How to complete this task >> Keeping every character intact, repeat the whole listing.
*** Opening Information provided ***
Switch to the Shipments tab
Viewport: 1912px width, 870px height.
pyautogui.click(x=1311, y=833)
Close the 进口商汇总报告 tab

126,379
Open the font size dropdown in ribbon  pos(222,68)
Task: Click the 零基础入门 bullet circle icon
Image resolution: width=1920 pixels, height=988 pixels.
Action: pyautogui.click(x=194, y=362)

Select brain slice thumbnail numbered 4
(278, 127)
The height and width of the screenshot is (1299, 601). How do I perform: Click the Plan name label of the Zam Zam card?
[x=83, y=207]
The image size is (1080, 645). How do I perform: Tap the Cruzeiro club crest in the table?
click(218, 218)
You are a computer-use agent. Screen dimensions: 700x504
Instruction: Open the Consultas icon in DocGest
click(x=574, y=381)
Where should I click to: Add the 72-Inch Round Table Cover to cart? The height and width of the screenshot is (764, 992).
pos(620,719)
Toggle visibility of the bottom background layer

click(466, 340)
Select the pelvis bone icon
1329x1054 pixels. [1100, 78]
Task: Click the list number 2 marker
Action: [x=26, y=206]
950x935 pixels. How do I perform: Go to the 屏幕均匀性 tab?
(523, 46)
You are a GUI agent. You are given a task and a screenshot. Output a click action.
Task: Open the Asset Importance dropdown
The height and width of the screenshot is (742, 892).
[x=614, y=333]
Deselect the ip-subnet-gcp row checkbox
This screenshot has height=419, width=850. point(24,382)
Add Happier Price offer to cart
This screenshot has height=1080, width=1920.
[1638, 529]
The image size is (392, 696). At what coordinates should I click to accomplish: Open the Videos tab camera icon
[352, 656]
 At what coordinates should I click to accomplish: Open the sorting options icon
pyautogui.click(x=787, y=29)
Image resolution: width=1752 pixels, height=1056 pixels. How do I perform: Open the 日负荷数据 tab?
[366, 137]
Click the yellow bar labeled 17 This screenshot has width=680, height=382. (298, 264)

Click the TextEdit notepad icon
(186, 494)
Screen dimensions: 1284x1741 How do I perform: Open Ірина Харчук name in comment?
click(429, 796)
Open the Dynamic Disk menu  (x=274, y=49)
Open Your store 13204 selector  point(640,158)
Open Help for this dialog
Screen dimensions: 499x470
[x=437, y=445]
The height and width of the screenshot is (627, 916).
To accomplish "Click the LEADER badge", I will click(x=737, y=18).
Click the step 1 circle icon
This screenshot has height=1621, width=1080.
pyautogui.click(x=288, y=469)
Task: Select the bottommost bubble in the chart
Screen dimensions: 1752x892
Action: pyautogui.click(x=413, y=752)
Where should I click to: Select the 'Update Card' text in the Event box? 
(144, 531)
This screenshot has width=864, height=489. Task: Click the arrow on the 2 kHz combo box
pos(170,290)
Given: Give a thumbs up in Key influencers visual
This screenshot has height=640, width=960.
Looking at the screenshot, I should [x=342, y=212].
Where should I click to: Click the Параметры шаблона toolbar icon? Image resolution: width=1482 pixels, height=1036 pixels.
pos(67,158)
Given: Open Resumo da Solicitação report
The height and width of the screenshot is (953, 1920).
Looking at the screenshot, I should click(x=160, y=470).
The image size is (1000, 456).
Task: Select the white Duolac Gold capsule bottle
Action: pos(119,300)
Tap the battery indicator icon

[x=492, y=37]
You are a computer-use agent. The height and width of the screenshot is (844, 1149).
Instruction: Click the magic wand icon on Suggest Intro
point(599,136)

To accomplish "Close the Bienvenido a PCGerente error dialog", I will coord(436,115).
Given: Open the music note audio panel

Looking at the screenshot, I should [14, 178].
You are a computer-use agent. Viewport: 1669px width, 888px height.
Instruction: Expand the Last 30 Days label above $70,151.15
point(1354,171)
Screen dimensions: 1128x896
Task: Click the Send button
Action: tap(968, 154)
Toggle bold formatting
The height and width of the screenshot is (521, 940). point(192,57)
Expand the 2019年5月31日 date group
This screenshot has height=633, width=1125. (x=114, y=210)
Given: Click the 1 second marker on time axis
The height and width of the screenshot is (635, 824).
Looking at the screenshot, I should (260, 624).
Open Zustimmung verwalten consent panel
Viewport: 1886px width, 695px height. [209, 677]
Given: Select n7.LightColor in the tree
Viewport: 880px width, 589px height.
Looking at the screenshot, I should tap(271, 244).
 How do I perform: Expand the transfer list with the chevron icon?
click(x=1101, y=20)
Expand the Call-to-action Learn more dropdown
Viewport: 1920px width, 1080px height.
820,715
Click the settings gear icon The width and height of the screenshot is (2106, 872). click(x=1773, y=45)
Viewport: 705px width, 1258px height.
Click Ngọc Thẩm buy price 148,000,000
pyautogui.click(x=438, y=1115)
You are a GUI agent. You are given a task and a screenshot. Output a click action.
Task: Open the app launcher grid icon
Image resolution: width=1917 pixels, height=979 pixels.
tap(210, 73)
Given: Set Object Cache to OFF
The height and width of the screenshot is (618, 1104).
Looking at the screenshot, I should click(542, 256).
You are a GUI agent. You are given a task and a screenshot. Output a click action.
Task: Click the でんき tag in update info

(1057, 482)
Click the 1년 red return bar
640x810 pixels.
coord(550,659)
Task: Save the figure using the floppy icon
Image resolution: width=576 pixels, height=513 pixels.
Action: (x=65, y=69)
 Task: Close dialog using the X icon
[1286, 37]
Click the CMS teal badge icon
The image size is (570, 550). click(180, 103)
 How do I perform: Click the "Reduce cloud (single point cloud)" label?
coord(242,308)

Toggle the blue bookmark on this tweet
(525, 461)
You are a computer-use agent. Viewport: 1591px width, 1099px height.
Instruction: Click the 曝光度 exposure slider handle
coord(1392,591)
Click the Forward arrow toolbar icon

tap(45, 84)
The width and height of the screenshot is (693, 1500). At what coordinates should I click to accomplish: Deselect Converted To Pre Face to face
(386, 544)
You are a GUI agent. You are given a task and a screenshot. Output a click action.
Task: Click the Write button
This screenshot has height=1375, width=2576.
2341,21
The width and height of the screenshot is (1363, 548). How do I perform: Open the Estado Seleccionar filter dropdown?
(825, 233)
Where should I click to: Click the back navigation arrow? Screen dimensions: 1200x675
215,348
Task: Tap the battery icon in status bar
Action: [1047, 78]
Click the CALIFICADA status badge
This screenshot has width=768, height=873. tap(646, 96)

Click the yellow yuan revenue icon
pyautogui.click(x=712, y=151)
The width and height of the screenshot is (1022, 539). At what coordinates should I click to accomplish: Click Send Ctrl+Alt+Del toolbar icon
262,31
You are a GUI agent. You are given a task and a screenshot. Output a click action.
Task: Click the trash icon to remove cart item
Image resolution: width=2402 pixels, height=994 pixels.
*** Closing Information provided ***
Exercise answer >>
Switch to the Shipments tab
Viewport: 1912px width, 870px height.
pyautogui.click(x=1311, y=833)
Close the 进口商汇总报告 tab

126,379
Open the font size dropdown in ribbon  pos(222,68)
Task: Click the 零基础入门 bullet circle icon
Image resolution: width=1920 pixels, height=988 pixels.
Action: pyautogui.click(x=194, y=362)

Select brain slice thumbnail numbered 4
(278, 127)
The height and width of the screenshot is (1299, 601). How do I perform: Click the Plan name label of the Zam Zam card?
[x=83, y=207]
The image size is (1080, 645). How do I perform: Tap the Cruzeiro club crest in the table?
click(218, 218)
You are a computer-use agent. Screen dimensions: 700x504
Instruction: Open the Consultas icon in DocGest
click(x=574, y=381)
Where should I click to: Add the 72-Inch Round Table Cover to cart? The height and width of the screenshot is (764, 992).
pos(620,719)
Toggle visibility of the bottom background layer

click(466, 340)
Select the pelvis bone icon
1329x1054 pixels. [1100, 78]
Task: Click the list number 2 marker
Action: [x=26, y=206]
950x935 pixels. How do I perform: Go to the 屏幕均匀性 tab?
(523, 46)
You are a GUI agent. You are given a task and a screenshot. Output a click action.
Task: Open the Asset Importance dropdown
The height and width of the screenshot is (742, 892).
[x=614, y=333]
Deselect the ip-subnet-gcp row checkbox
This screenshot has height=419, width=850. point(24,382)
Add Happier Price offer to cart
This screenshot has height=1080, width=1920.
[1638, 529]
The image size is (392, 696). At what coordinates should I click to accomplish: Open the Videos tab camera icon
[352, 656]
 At what coordinates should I click to accomplish: Open the sorting options icon
pyautogui.click(x=787, y=29)
Image resolution: width=1752 pixels, height=1056 pixels. How do I perform: Open the 日负荷数据 tab?
[366, 137]
Click the yellow bar labeled 17 This screenshot has width=680, height=382. (298, 264)

Click the TextEdit notepad icon
(186, 494)
Screen dimensions: 1284x1741 How do I perform: Open Ірина Харчук name in comment?
click(429, 796)
Open the Dynamic Disk menu  (x=274, y=49)
Open Your store 13204 selector  point(640,158)
Open Help for this dialog
Screen dimensions: 499x470
[x=437, y=445]
The height and width of the screenshot is (627, 916).
To accomplish "Click the LEADER badge", I will click(x=737, y=18).
Click the step 1 circle icon
This screenshot has height=1621, width=1080.
pyautogui.click(x=288, y=469)
Task: Select the bottommost bubble in the chart
Screen dimensions: 1752x892
Action: pyautogui.click(x=413, y=752)
Where should I click to: Select the 'Update Card' text in the Event box? 
(144, 531)
This screenshot has width=864, height=489. Task: Click the arrow on the 2 kHz combo box
pos(170,290)
Given: Give a thumbs up in Key influencers visual
This screenshot has height=640, width=960.
Looking at the screenshot, I should [x=342, y=212].
Where should I click to: Click the Параметры шаблона toolbar icon? Image resolution: width=1482 pixels, height=1036 pixels.
pos(67,158)
Given: Open Resumo da Solicitação report
The height and width of the screenshot is (953, 1920).
Looking at the screenshot, I should click(x=160, y=470).
The image size is (1000, 456).
Task: Select the white Duolac Gold capsule bottle
Action: pos(119,300)
Tap the battery indicator icon

[x=492, y=37]
You are a computer-use agent. The height and width of the screenshot is (844, 1149).
Instruction: Click the magic wand icon on Suggest Intro
point(599,136)

To accomplish "Close the Bienvenido a PCGerente error dialog", I will coord(436,115).
Given: Open the music note audio panel

Looking at the screenshot, I should [14, 178].
You are a computer-use agent. Viewport: 1669px width, 888px height.
Instruction: Expand the Last 30 Days label above $70,151.15
point(1354,171)
Screen dimensions: 1128x896
Task: Click the Send button
Action: tap(968, 154)
Toggle bold formatting
The height and width of the screenshot is (521, 940). point(192,57)
Expand the 2019年5月31日 date group
This screenshot has height=633, width=1125. (x=114, y=210)
Given: Click the 1 second marker on time axis
The height and width of the screenshot is (635, 824).
Looking at the screenshot, I should (260, 624).
Open Zustimmung verwalten consent panel
Viewport: 1886px width, 695px height. [209, 677]
Given: Select n7.LightColor in the tree
Viewport: 880px width, 589px height.
Looking at the screenshot, I should tap(271, 244).
 How do I perform: Expand the transfer list with the chevron icon?
click(x=1101, y=20)
Expand the Call-to-action Learn more dropdown
Viewport: 1920px width, 1080px height.
820,715
Click the settings gear icon The width and height of the screenshot is (2106, 872). click(x=1773, y=45)
Viewport: 705px width, 1258px height.
Click Ngọc Thẩm buy price 148,000,000
pyautogui.click(x=438, y=1115)
You are a GUI agent. You are given a task and a screenshot. Output a click action.
Task: Open the app launcher grid icon
Image resolution: width=1917 pixels, height=979 pixels.
tap(210, 73)
Given: Set Object Cache to OFF
The height and width of the screenshot is (618, 1104).
Looking at the screenshot, I should click(542, 256).
You are a GUI agent. You are given a task and a screenshot. Output a click action.
Task: Click the でんき tag in update info

(1057, 482)
Click the 1년 red return bar
640x810 pixels.
coord(550,659)
Task: Save the figure using the floppy icon
Image resolution: width=576 pixels, height=513 pixels.
Action: (x=65, y=69)
 Task: Close dialog using the X icon
[1286, 37]
Click the CMS teal badge icon
The image size is (570, 550). click(180, 103)
 How do I perform: Click the "Reduce cloud (single point cloud)" label?
coord(242,308)

Toggle the blue bookmark on this tweet
(525, 461)
You are a computer-use agent. Viewport: 1591px width, 1099px height.
Instruction: Click the 曝光度 exposure slider handle
coord(1392,591)
Click the Forward arrow toolbar icon

tap(45, 84)
The width and height of the screenshot is (693, 1500). At what coordinates should I click to accomplish: Deselect Converted To Pre Face to face
(386, 544)
You are a GUI agent. You are given a task and a screenshot. Output a click action.
Task: Click the Write button
This screenshot has height=1375, width=2576.
2341,21
The width and height of the screenshot is (1363, 548). How do I perform: Open the Estado Seleccionar filter dropdown?
(825, 233)
Where should I click to: Click the back navigation arrow? Screen dimensions: 1200x675
215,348
Task: Tap the battery icon in status bar
Action: [1047, 78]
Click the CALIFICADA status badge
This screenshot has width=768, height=873. tap(646, 96)

Click the yellow yuan revenue icon
pyautogui.click(x=712, y=151)
The width and height of the screenshot is (1022, 539). At what coordinates should I click to accomplish: Click Send Ctrl+Alt+Del toolbar icon
262,31
You are a GUI agent. You are given a task and a screenshot. Output a click action.
Task: Click the trash icon to remove cart item
Image resolution: width=2402 pixels, height=994 pixels.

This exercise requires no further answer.